# ENTRIES start
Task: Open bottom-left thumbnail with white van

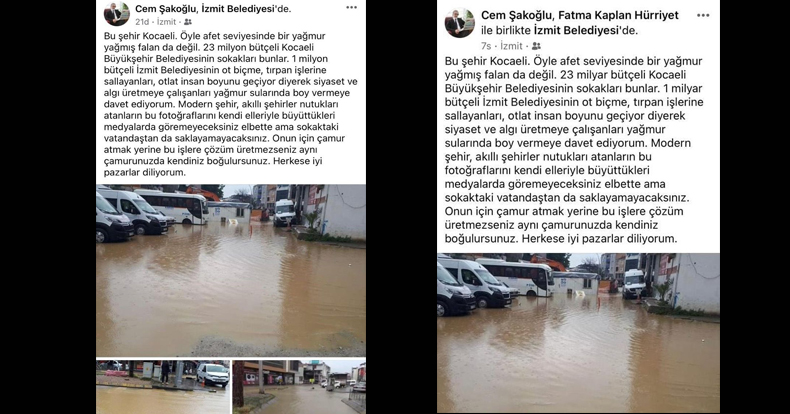Action: (x=163, y=387)
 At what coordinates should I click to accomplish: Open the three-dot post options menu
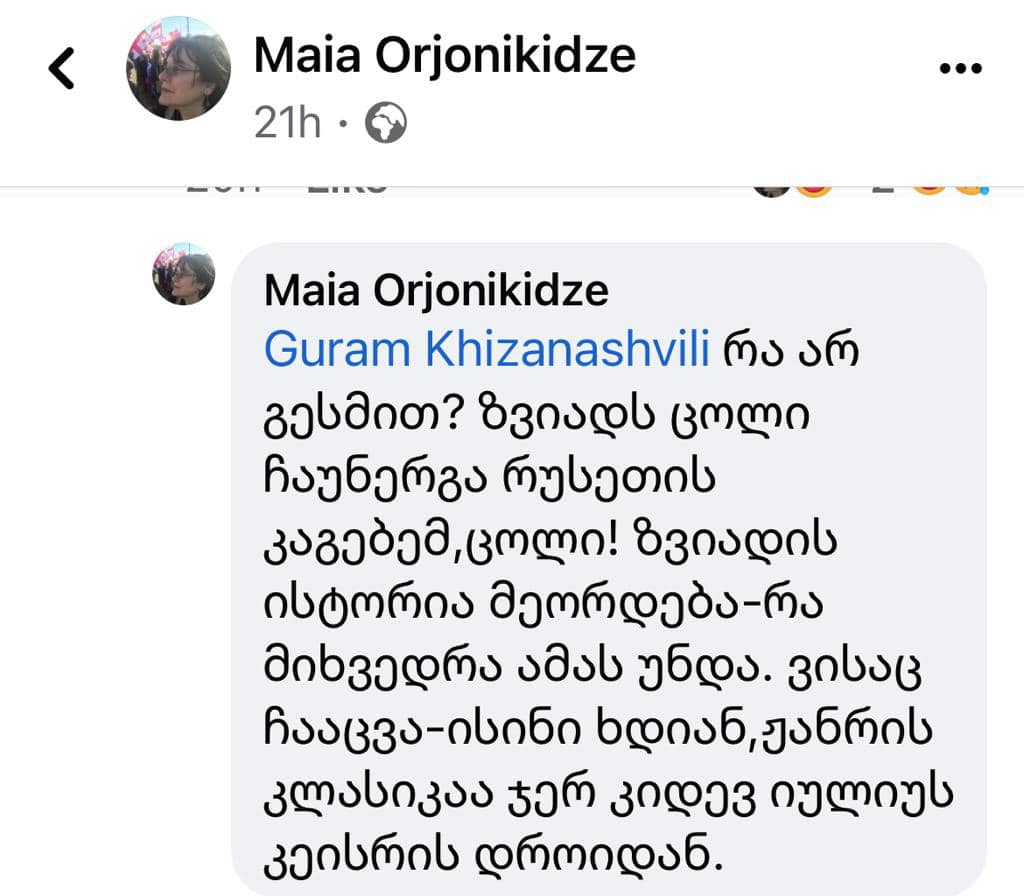(x=961, y=68)
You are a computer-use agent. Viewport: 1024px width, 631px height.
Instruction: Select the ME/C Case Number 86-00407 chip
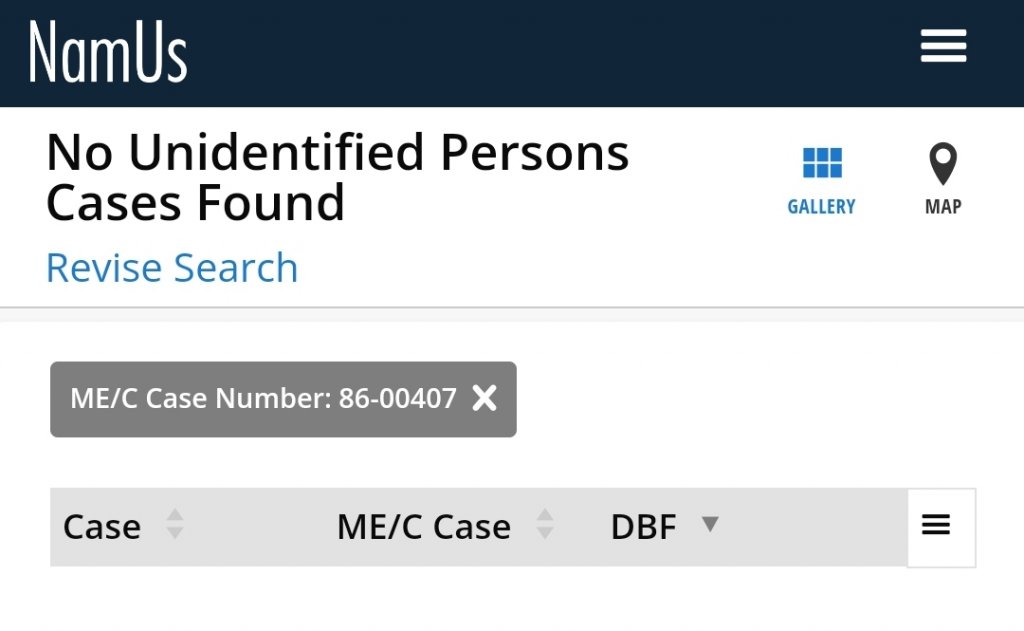click(263, 399)
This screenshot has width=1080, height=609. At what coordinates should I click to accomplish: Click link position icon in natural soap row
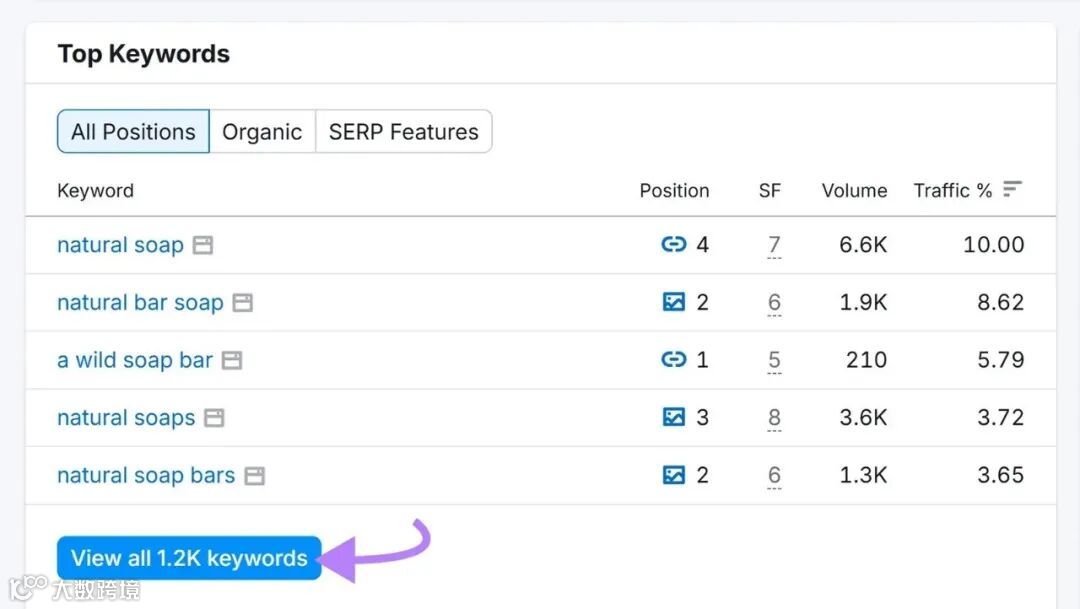point(674,245)
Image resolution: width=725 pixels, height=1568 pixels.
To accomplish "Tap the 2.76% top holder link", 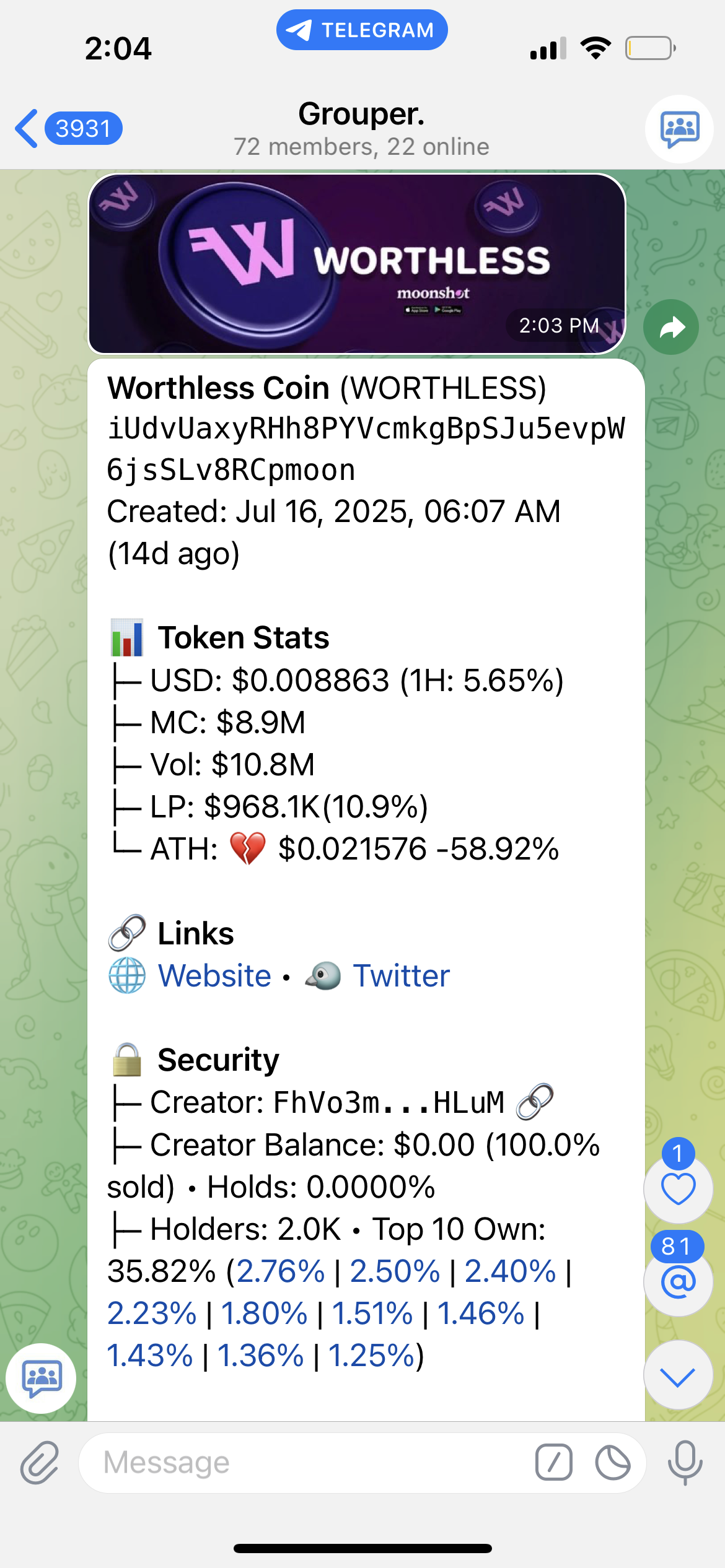I will click(281, 1271).
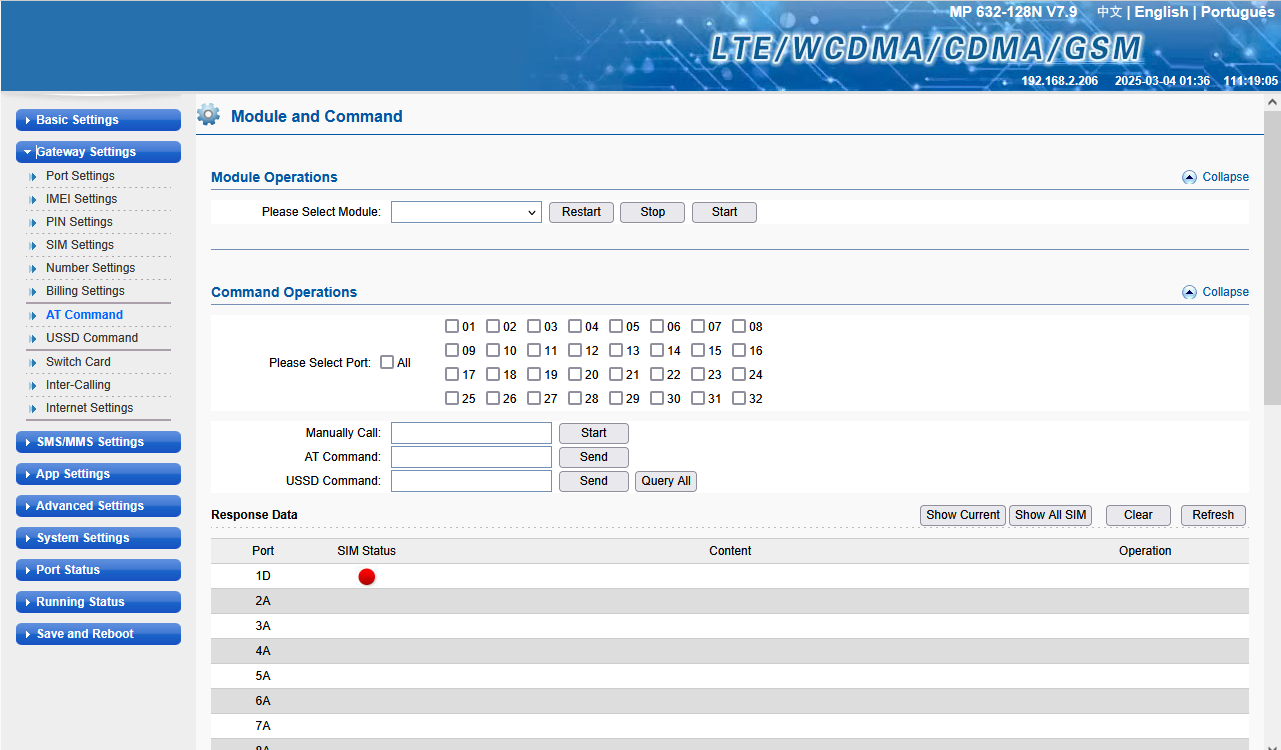
Task: Tick the port 01 checkbox
Action: [x=452, y=326]
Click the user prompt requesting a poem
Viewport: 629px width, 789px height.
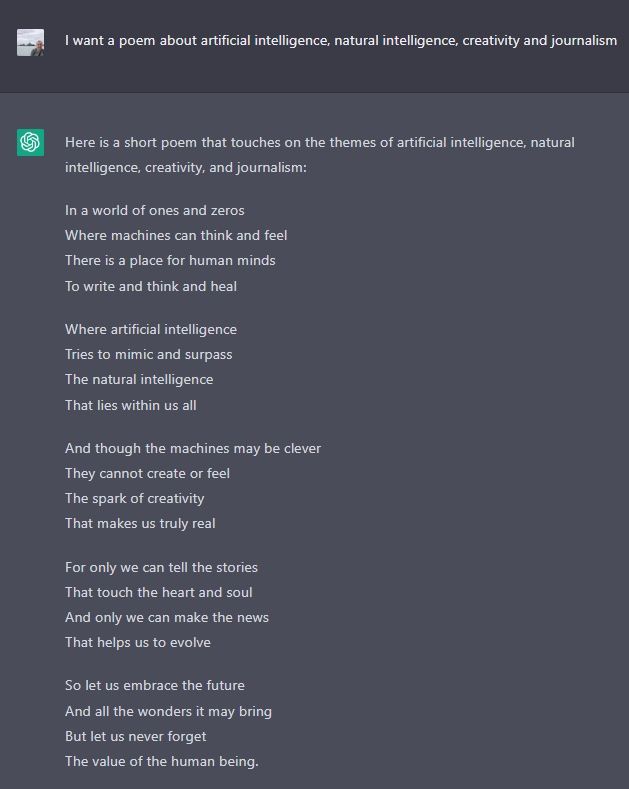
# ENTRIES end
PROBLEM STATEMENT
Rename "thumbnail" to "preview" in the data, from the start through the line containing "(x=961, y=68)", and reproduce those lines with everything else unchanged. Leave the pictures out of the answer.

EXPECTED ANSWER
Task: Open bottom-left preview with white van

Action: (x=163, y=387)
 At what coordinates should I click to accomplish: Open the three-dot post options menu
(x=961, y=68)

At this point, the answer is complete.